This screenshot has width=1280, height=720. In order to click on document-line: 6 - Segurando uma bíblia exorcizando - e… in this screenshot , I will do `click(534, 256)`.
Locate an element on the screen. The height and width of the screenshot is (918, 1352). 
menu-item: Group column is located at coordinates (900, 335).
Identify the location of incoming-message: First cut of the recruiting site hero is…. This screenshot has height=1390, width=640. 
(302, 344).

--

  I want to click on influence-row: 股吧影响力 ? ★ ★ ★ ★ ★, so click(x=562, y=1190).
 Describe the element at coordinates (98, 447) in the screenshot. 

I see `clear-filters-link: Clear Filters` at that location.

> _TRY IT_:
Give the records above, from the line containing "I want to click" through the line containing "at that location.", as a JSON list of strings with one string per line and no blank lines.

> _SOLUTION TO THIS PROBLEM_:
[
  "  I want to click on influence-row: 股吧影响力 ? ★ ★ ★ ★ ★, so click(x=562, y=1190).",
  " Describe the element at coordinates (98, 447) in the screenshot. ",
  "I see `clear-filters-link: Clear Filters` at that location."
]